Jika data tersebut menggambarkan keadaan literasi pada umumnya di masyarakat Indonesia, maka bayangkanlah keadaan di sebuah daerah terpencil dimana sekolah-sekolah masih belum bisa  memberikan pendidikan yang tuntas. Oleh karena itu, saya ingin menuliskan pengalaman berharga di daerah kepada para pembaca.  Semoga menjadi penambah wawasan dan sumber inspirasi bagi semua. 

Sebuah kesempatan yang hingga saat ini saya syukuri adalah pernah menjadi bagian dari titik-titik cahaya penerang di antara anak-anak desa. Walaupun langkah saya masih amat jauh dari kata banyak dan besar, namun sejengkal pun sudah dikatakan bergerak;tidak diam. Setidaknya lebih baik bergerak sedikit daripada tidak pernah melakukan apa-apa. 

Sebelumnya perkenalkanlah kami sebagai Duta Baca Dompu (saat itu). Foto di atas diambil pada bulan Juni tahun 2016. Saat itu merupakan kedua kalinya kami pergi ke Desa Bara Kabupaten Dompu. Kami yang beranggotakan tujuh orang tersebut tengah mengadakan kegiatan perpustakaan keliling bersama dengan Dinas Perpustakaan dan Arsip Daerah Dompu.

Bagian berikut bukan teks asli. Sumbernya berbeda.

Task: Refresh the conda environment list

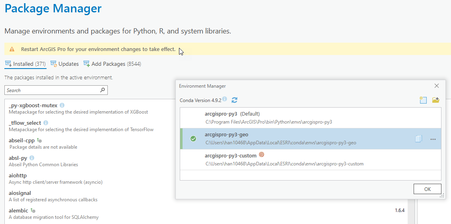Action: 235,100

Kami adalah duta yang mengemban tugas untuk mengenalkan budaya literasi di tengah kebutaan masyarakat tentang membaca dan menulis. Kami adalah siswa-siswi pilihan yang berasal dari SMP dan SMA se-Kabupaten. Mengapa pilihan ? karena kami telah melalui tahapan seleksi sebelumnya. 

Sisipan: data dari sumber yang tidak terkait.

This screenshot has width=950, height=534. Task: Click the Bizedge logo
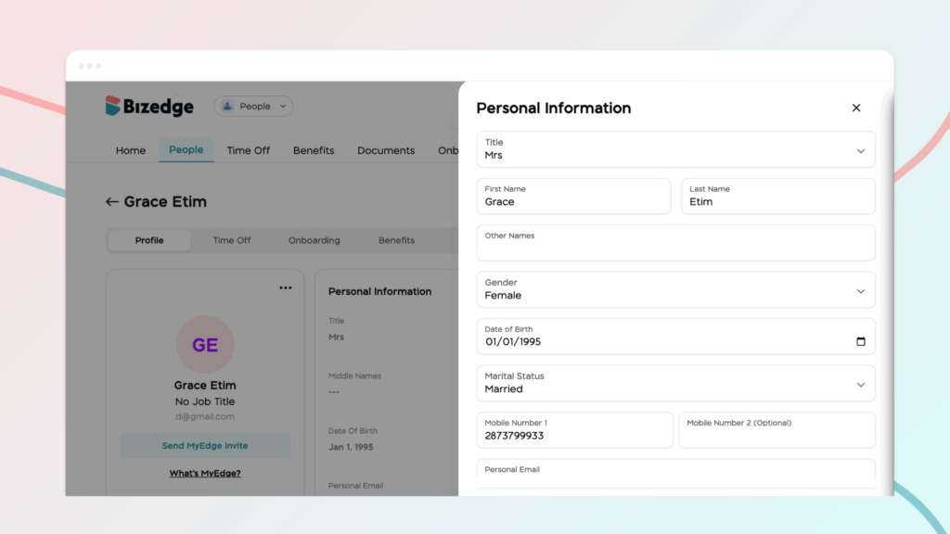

Pertama-tama kami direkomendasikan oleh sekolah untuk mengikuti kontes pemilihan duta baca tersebut, tentunya karena kami adalah pengunjung perpustakaan sekolah yang (bisa dikatakan) ter-rajin. Sebagian dari kami  juga merupakan siswa yang aktif di KIR (Karya Ilmiah Remaja) di sekolah ataupun yang berkecimpung dalam OSIS. Kemudian kami melakukan berbagai tes mulai dari kemampuan menulis dan berbicara. Hingga pada akhirnya kami yang telah masuk babak penyisihan mengikuti serangkaian wawancara dengan pihak Perpustakaan Daerah. Ya, disanalah perjalanan kami dimulai. 

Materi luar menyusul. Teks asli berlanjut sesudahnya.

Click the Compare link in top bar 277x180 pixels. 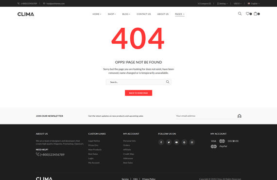point(204,3)
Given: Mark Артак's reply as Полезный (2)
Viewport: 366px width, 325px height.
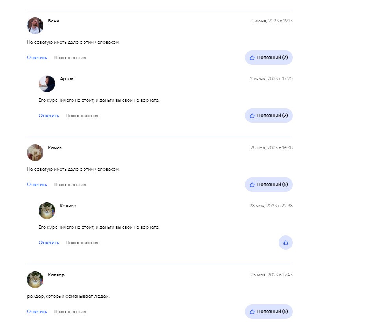Looking at the screenshot, I should click(269, 116).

Menjadi duta baca bukanlah hal yang mudah karena kami berhadapan dengan masyarakat yang masih tertinggal jauh dibandingkan keadaan di kota. Sasaran utama kami pada saat itu adalah anak-anak di desa karena mereka memiliki antusiasme yang tinggi dibandingkan orang dewasa. Kami bersepakat untuk menyusun tiga program utama, yaitu melakukan pelatihan Pandai Membaca, Pandai Menulis, dan Pandai Berbicara bagi siswa SMP dan SMA. 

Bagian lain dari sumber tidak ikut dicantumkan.